Serials have always presented interesting bibliographic problems to solve. These include such issues as granularity, variability, evolution, and relationship -- the same questions that content managers face when working with information in a web environment. This session will compare the highly evolved world of serials cataloging to the emerging methods of metadata and markup, exposing universal definitions and translating them in a way that will prove useful as we enter the world of intelligent documents and publishing on the web.

8. A Tale of Two Archive Projects: The Open Archives Project and PubMed Central

The Open Archives Initiative: Interoperable, Interdisciplinary Author Self-Archiving Comes of Age

Rick Luce, Research Library Director/Library Without Walls Project Leader, Los Alamos National Laboratory Research Library.

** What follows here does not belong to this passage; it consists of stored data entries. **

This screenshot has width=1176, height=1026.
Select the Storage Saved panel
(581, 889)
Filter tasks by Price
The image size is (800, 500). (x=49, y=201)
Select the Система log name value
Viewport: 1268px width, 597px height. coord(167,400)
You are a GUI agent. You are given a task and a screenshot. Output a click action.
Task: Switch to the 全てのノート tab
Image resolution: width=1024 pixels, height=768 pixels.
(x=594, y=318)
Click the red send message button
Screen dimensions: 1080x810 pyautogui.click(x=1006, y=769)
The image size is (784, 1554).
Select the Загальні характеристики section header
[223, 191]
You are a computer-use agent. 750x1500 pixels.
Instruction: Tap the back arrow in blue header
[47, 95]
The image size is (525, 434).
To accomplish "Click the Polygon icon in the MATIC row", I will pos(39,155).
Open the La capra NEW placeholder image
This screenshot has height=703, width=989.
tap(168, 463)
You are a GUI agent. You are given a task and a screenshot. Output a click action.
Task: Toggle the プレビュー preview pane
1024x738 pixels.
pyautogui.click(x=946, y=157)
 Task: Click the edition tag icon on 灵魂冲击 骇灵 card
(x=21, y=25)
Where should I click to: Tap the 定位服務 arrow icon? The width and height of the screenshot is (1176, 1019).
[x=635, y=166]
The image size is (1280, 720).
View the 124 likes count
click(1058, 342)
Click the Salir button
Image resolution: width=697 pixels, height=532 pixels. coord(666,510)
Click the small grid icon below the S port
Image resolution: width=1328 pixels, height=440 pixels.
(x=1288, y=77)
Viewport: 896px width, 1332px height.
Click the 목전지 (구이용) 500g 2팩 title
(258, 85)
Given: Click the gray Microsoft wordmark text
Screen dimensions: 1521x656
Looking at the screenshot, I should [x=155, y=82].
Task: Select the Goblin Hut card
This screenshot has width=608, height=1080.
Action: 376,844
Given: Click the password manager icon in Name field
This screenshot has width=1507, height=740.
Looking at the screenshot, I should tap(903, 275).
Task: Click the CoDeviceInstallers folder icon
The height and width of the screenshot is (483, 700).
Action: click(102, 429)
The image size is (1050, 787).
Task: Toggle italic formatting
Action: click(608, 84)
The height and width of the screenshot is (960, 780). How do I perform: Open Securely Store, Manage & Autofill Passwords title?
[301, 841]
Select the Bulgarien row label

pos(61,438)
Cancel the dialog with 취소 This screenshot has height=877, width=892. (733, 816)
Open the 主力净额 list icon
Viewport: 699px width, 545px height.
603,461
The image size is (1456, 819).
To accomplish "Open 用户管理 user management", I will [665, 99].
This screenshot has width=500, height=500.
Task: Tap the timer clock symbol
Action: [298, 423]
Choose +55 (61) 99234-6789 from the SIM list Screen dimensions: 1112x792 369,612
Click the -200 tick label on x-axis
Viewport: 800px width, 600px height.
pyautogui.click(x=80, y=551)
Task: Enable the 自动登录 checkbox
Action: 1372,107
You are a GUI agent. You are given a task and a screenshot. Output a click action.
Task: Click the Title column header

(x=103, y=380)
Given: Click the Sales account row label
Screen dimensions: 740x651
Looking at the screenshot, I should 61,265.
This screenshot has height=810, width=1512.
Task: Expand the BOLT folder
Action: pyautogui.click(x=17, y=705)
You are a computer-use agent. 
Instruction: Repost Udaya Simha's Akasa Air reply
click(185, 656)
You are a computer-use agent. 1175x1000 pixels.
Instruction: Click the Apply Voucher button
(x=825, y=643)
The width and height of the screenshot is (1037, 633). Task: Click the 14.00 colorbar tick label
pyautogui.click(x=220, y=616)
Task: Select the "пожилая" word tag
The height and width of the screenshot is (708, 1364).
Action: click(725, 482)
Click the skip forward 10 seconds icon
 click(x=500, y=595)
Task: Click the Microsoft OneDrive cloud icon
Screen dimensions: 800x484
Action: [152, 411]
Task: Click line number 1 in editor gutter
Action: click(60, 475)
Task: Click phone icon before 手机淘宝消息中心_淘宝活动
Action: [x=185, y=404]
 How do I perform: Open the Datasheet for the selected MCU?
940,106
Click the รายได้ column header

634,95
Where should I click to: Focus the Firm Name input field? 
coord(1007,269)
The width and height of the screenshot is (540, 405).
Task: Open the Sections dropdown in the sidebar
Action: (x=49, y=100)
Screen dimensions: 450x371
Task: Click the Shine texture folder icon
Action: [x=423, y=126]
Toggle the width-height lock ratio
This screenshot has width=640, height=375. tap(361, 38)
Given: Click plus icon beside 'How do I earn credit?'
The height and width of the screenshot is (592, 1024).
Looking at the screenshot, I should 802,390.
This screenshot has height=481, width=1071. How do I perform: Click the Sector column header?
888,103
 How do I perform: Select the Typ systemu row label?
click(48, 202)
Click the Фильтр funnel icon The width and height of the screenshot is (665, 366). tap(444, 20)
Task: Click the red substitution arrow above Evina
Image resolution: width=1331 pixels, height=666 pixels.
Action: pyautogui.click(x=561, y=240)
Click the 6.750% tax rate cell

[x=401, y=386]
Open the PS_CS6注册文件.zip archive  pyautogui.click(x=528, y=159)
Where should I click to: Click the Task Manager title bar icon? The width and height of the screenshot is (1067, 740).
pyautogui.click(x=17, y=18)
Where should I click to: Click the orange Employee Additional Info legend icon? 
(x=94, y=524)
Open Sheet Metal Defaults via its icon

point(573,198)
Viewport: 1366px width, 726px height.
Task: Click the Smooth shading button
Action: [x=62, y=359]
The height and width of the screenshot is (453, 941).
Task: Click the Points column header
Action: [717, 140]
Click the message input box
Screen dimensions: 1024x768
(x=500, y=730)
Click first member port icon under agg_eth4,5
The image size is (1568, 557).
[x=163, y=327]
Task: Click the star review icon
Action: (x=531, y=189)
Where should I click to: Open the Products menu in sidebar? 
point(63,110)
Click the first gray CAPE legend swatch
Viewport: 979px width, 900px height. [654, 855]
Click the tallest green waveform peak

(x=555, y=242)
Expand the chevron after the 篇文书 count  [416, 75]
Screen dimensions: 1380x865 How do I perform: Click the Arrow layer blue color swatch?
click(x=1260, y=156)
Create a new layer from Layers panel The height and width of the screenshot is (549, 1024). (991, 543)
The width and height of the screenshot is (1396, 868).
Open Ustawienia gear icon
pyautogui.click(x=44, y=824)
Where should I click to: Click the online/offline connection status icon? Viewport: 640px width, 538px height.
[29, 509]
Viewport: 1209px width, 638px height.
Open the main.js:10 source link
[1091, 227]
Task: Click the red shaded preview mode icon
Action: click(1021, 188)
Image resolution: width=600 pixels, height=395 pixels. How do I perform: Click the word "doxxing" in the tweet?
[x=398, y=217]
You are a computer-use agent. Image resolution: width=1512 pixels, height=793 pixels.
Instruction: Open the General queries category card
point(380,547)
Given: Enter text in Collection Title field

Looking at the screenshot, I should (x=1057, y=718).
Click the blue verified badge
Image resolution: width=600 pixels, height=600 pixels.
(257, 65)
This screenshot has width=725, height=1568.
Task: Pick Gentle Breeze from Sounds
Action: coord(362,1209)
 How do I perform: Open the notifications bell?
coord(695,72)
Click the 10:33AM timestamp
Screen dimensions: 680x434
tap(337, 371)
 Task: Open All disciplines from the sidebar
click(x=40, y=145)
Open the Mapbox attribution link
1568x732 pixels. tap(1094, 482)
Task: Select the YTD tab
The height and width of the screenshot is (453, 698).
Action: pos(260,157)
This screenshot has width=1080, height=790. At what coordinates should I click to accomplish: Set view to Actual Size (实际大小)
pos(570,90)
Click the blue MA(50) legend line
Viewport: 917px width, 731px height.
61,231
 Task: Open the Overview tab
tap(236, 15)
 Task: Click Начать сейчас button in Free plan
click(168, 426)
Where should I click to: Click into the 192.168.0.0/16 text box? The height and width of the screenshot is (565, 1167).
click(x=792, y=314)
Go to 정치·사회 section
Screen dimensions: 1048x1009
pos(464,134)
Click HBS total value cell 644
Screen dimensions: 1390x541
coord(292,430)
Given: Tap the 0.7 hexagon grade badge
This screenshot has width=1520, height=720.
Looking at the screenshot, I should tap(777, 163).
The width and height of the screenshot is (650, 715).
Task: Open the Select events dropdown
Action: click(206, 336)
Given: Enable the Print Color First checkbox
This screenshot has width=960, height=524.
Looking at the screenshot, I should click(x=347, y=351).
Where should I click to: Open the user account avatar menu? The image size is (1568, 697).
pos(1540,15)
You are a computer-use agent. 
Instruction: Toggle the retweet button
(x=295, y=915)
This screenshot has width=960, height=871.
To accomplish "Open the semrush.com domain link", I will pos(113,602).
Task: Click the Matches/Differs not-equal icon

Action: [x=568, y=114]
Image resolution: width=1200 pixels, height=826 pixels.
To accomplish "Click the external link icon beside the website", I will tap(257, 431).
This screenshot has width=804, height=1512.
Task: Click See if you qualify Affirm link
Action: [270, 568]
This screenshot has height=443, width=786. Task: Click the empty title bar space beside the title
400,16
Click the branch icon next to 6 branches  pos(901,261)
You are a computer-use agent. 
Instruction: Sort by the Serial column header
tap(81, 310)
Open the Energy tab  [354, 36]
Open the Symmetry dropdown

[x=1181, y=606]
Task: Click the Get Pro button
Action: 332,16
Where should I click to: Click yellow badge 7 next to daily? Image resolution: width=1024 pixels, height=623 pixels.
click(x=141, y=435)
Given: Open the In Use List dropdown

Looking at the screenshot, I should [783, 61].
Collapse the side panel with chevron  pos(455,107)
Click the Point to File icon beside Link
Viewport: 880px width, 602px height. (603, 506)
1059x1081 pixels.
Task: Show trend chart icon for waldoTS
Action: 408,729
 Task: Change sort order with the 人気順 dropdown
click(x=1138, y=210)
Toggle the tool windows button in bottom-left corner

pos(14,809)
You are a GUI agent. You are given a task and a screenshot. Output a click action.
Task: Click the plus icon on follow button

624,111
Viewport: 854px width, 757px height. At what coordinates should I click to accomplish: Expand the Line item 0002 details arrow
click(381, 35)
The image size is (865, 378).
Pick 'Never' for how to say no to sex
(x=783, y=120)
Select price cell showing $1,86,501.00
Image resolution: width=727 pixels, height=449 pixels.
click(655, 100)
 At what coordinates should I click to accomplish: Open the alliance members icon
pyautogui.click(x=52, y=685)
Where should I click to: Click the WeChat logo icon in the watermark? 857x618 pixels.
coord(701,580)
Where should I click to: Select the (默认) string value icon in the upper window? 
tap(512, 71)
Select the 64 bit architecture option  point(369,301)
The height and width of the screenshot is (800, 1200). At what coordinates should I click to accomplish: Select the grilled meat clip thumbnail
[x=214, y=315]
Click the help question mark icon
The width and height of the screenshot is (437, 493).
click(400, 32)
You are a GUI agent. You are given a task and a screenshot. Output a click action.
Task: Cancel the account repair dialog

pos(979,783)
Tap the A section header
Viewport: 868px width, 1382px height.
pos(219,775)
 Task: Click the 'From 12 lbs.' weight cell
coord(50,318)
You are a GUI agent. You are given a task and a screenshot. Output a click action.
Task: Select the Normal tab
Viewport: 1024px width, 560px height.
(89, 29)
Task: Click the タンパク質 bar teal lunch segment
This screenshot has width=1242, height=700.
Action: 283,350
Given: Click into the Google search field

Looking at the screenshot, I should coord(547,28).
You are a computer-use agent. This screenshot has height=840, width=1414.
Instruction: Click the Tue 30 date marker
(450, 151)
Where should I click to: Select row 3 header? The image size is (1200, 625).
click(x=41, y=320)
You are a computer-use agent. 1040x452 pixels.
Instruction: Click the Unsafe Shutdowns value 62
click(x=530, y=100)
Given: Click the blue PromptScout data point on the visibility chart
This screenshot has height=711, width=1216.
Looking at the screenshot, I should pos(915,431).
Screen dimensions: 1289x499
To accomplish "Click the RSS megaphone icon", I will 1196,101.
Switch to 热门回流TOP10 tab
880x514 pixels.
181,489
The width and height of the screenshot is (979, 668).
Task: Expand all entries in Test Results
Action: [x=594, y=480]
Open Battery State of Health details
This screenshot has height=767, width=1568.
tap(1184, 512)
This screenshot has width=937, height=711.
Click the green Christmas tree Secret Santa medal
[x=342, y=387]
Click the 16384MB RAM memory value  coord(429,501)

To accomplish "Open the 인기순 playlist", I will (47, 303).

The Open Archives initiative was organized to create a forum to solve interoperability issues between author self-archiving solutions, as a way to promote their global acceptance. The first and most important such archive is Los Alamos National Laboratory's Physics Preprint Archive. Created by Paul Ginsparg in 1991, the archive now houses over 120,000 papers, mirrored worldwide in fifteen countries, with over 80,000 users daily. Other disciplines and institutions have begun to create public research archives along similar lines. What is needed now are conventions that ensure these archives work together so that any paper in any of these archives can be found from anyone's desktop worldwide, as if it were all in one virtual public library. This session will provide a status report on the Open Archives initiative, highlight the minimal technical requirements adopted, and discuss issues related to the development and implementation of a distributed interoperable repository.

PubMed Central: A Barrier-Free Repository for the Life Sciences

Liz Pope, Staff Scientist, National Institutes of Health, National Library of Medicine, National Center for Biotechnology Information.

Many STM publishers are moving from publishing print journals to producing information resources on the Internet. In the Spring of 1999, the need for fast and efficient dissemination of research information led Dr. Harold Varmus, Director of the National Institutes of Health, and several colleagues to establish PubMed Central, a web-based repository at NIH, which provides barrier-free access to primary research reports in the life sciences. Based on its natural integration with the existing PubMed retrieval system, PubMed Central serves as a host for scientific publishers, professional societies, and other groups to archive, organize, and distribute at no cost peer-reviewed reports from journals, as well as reports that have been screened but not formally peer-reviewed. This session will provide a status report on the PubMed Central project and discuss issues related to the development and implementation of the repository.